The systems are able to operate byte parallel on appropriate operands to speed up floating-point operations, however, for logical operations bit-wise operations are possible, which makes the machines quite fast in this respect. As the byte parallel code consists of separate sequences of microcode instructions, the bit processor plane and the byte processor plane are in fact independent and can work in parallel. This is also the case for I/O operations. Also character-handling can be done very efficiently. This is the reason that Gamma systems are often used for full text searches.
As in all processor-array machines, the control processor (called the Master Control Unit (MCU) in the DAP) has a separate memory to hold program instructions while the data are held in the data memory associated with each Processing Element (PE) in the processor array. So, for a Gamma 1000 with 128 MB of data memory each PE has 128 KB of data memory directly associated to it. To access data in other PE's memories these must be brought up to the data routing plane and shifted to the appropriate processor.
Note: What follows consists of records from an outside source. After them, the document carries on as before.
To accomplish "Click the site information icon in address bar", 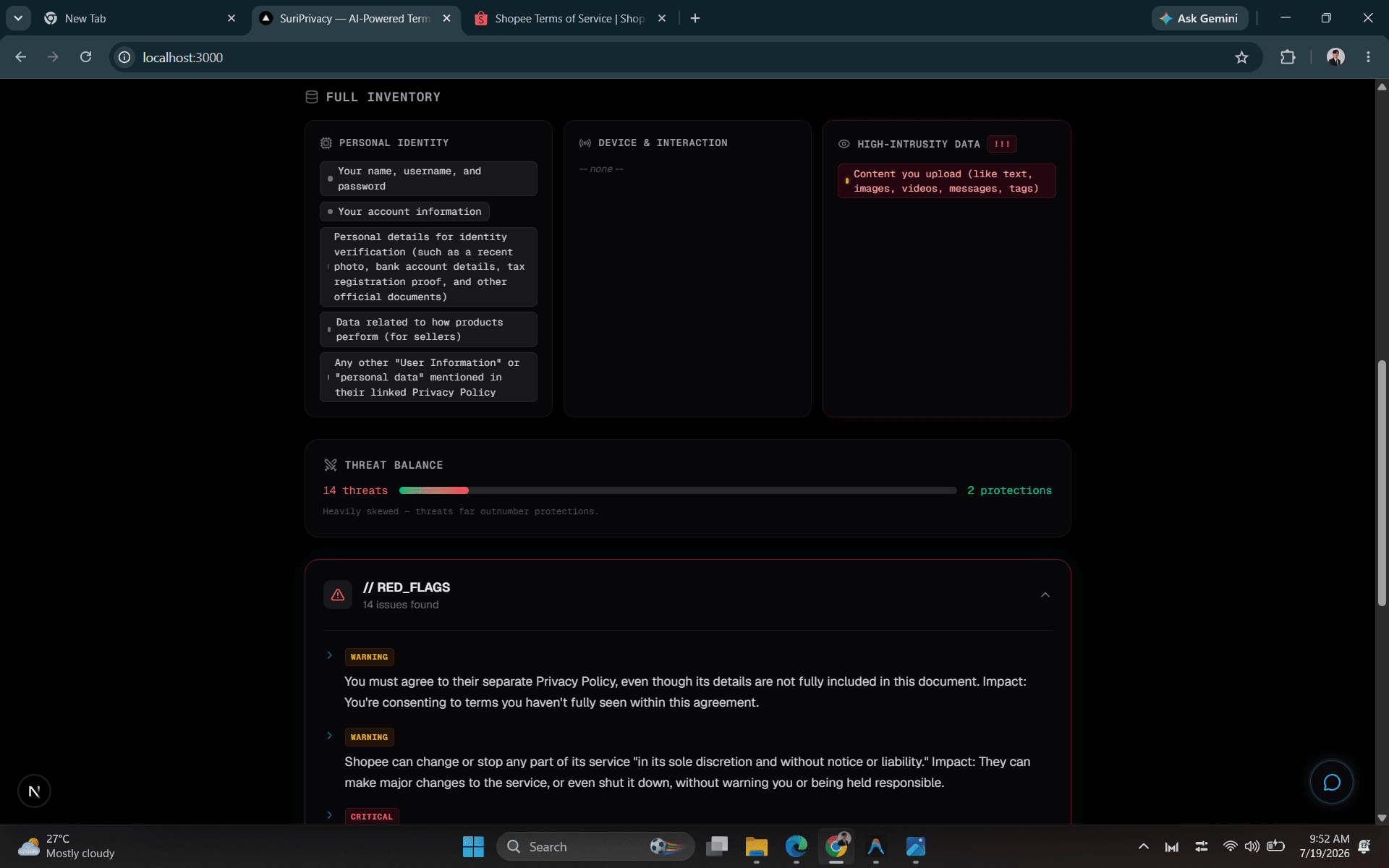I will coord(125,57).
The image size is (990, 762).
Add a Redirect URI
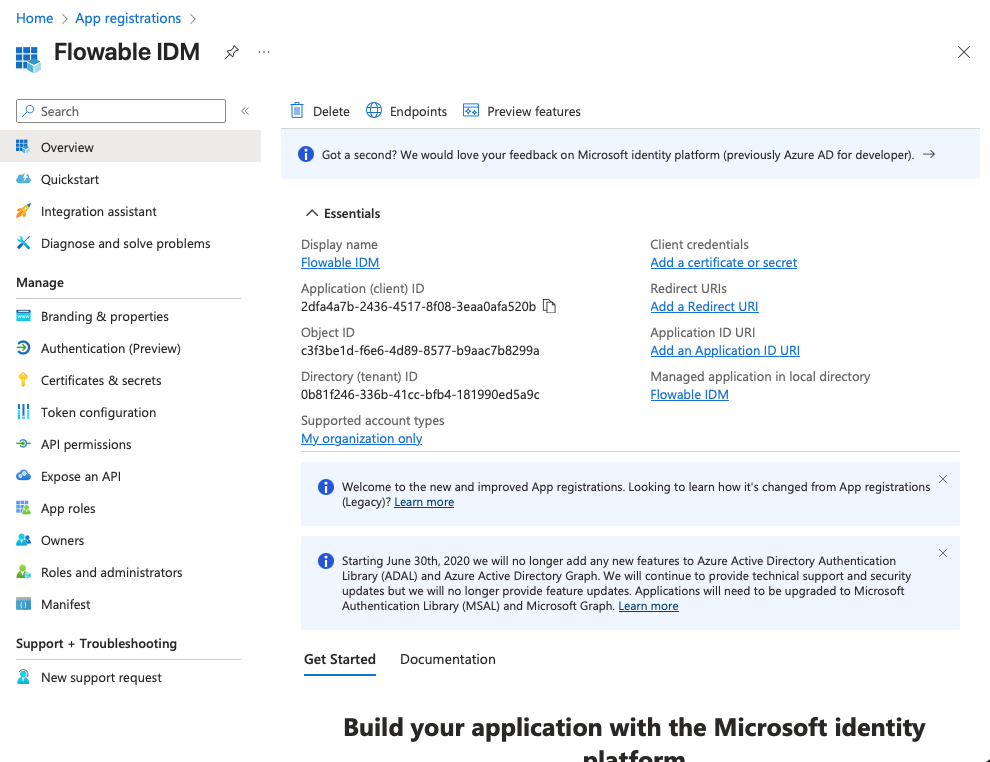(x=704, y=306)
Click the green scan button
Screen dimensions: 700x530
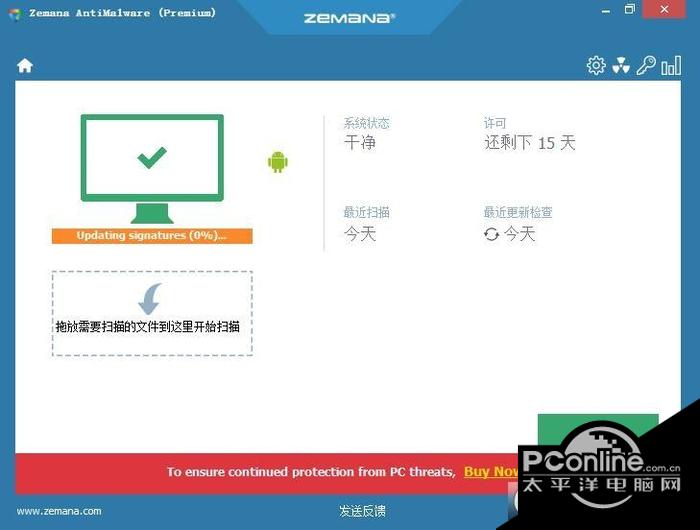[597, 432]
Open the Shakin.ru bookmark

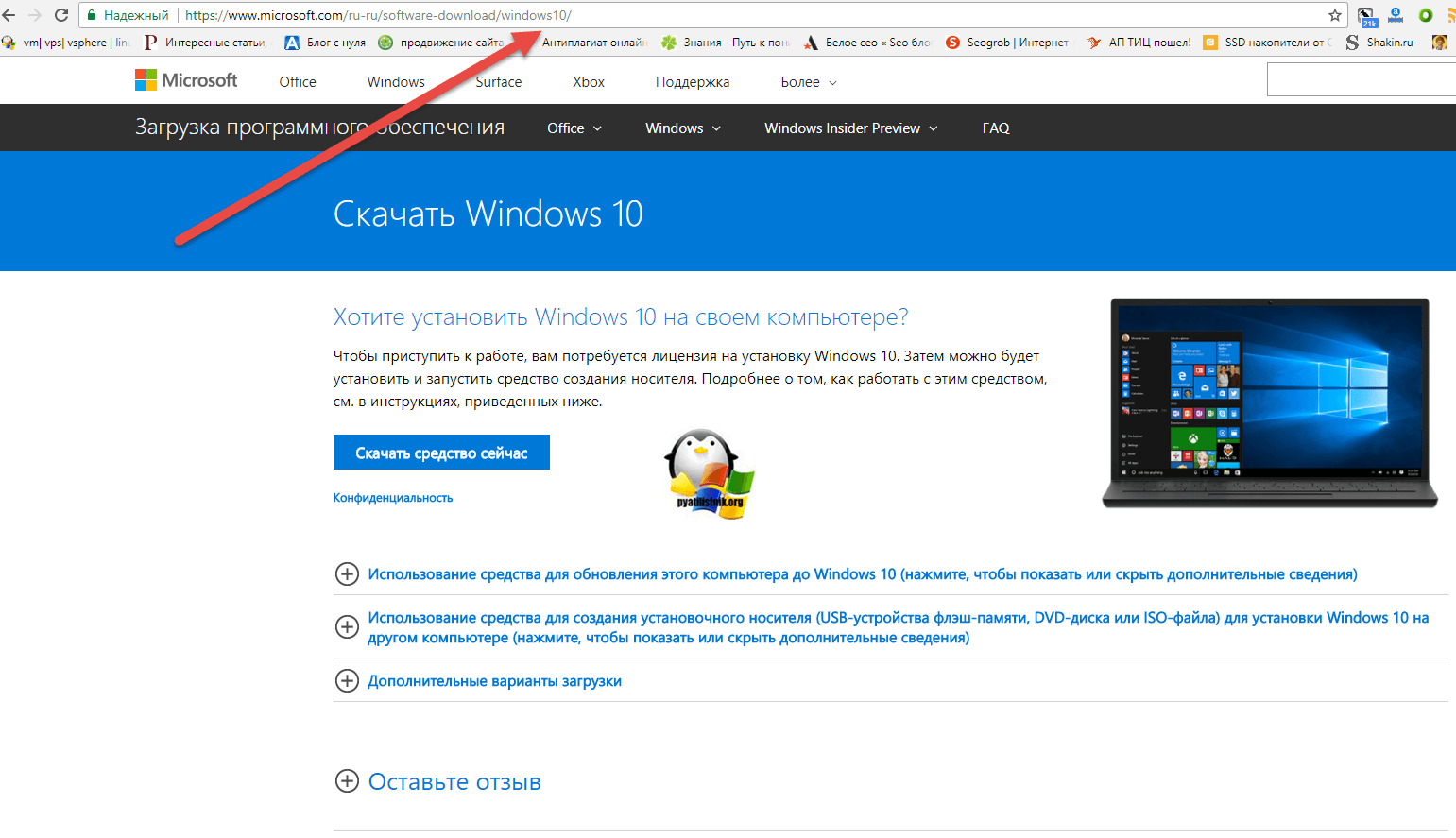click(x=1383, y=43)
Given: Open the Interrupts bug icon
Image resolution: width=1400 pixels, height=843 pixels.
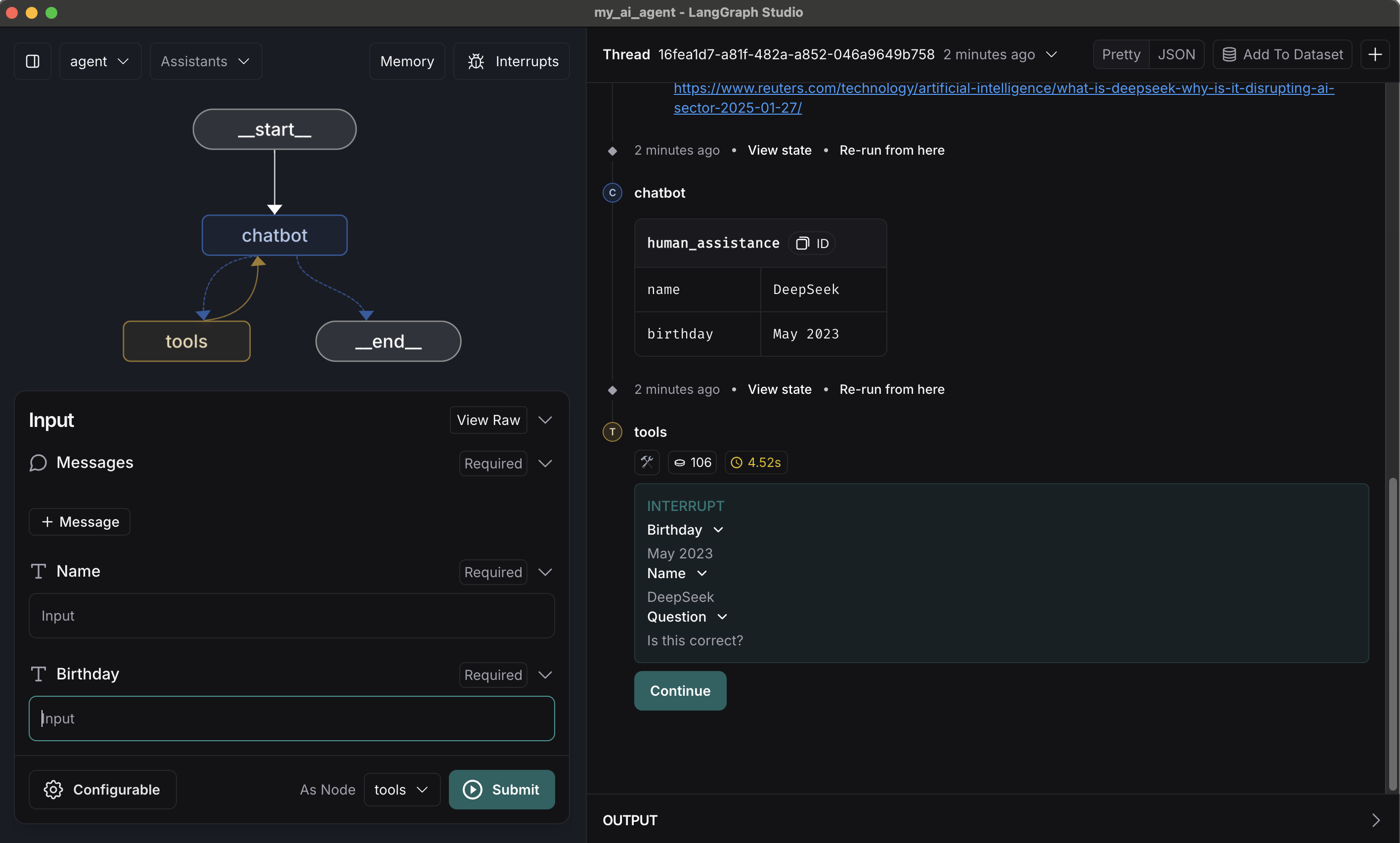Looking at the screenshot, I should coord(476,61).
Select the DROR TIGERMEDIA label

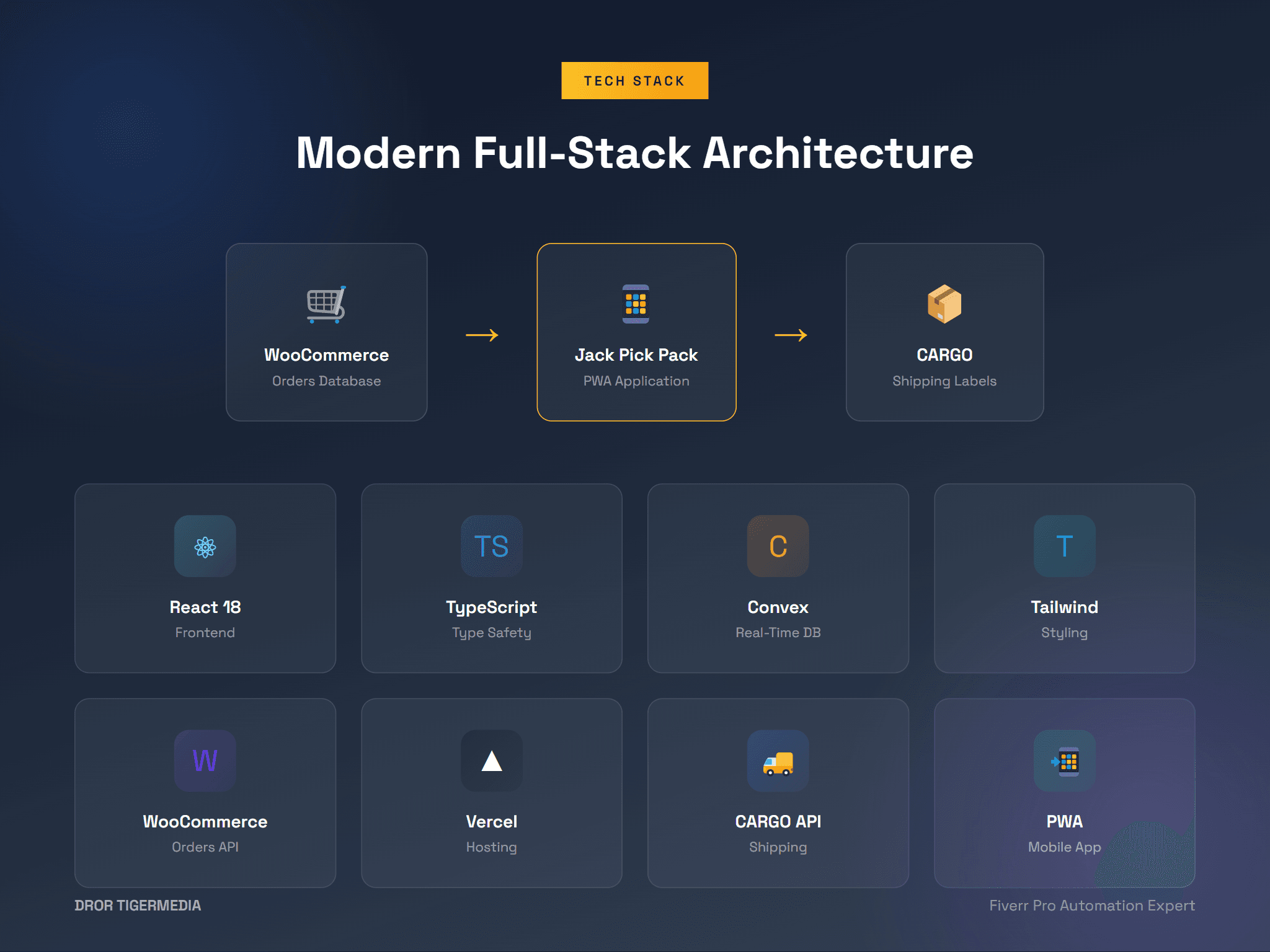coord(138,906)
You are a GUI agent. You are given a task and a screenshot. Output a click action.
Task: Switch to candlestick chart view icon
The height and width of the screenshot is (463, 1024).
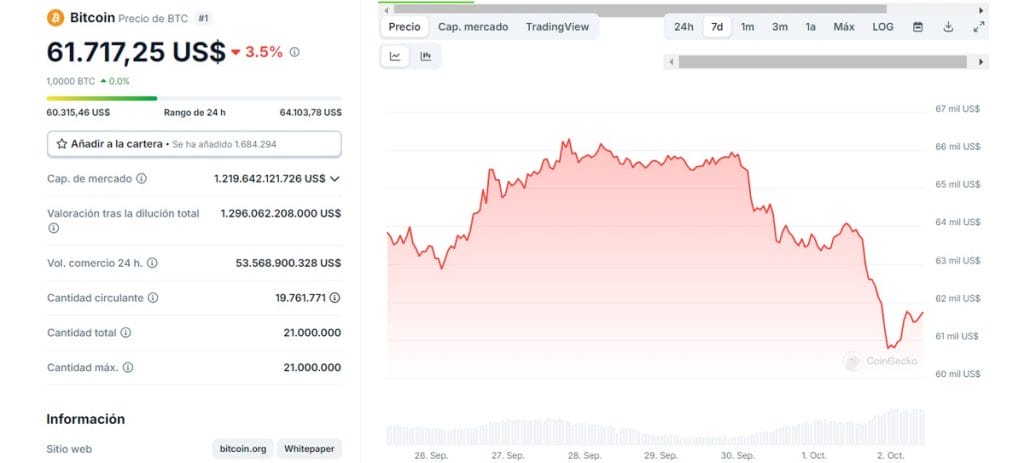click(425, 57)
As already mentioned under the heading of the connection structure, there are two ways of connecting the PEs. One is the 2-D mesh that connects each element to its North-, East-, West-, and South neighbour. In addition there are row- and column data paths that enable the fast broadcast of a row or column to an entire matrix by replication. Conversely, they can be used for row or column-wise reduction of matrix objects into a column or row-vector of results from, e.g., a summing or maximum operation.
Separate I/O processors and disk systems can be attached to the Gamma directly thus not burdening the front-end machine (and the connection between front-end and DAP) with I/O operations and unnecessary data transport. One of these I/O devices is the GIOC that can transport data to the data memory at a sustained rate of 80 MB/s transposing the data to the vertical storage mode of the data memory on the fly. Also, a direct video interface is available to operate a frame buffer.
A nice (non-standard) feature of the FORTRAN-PLUS compiler is the possibility to use logical matrices as indexing objects for computational matrix objects. This enables a very compact notation for conditional execution on the processor array. In addition, recently C++ is available.
Measured Performances: In  the speed of matrix multiplication on various DAP models (precursors of the Gamma systems) is analyzed. The documentation states 32-bit floating-point add speed of 1.68 Gflop/s on 4096 PEs, while a 32-bit 1,024 complex FFT would attain 2.49 Gflop/s. No independent performance figures for the Gamma II systems are available.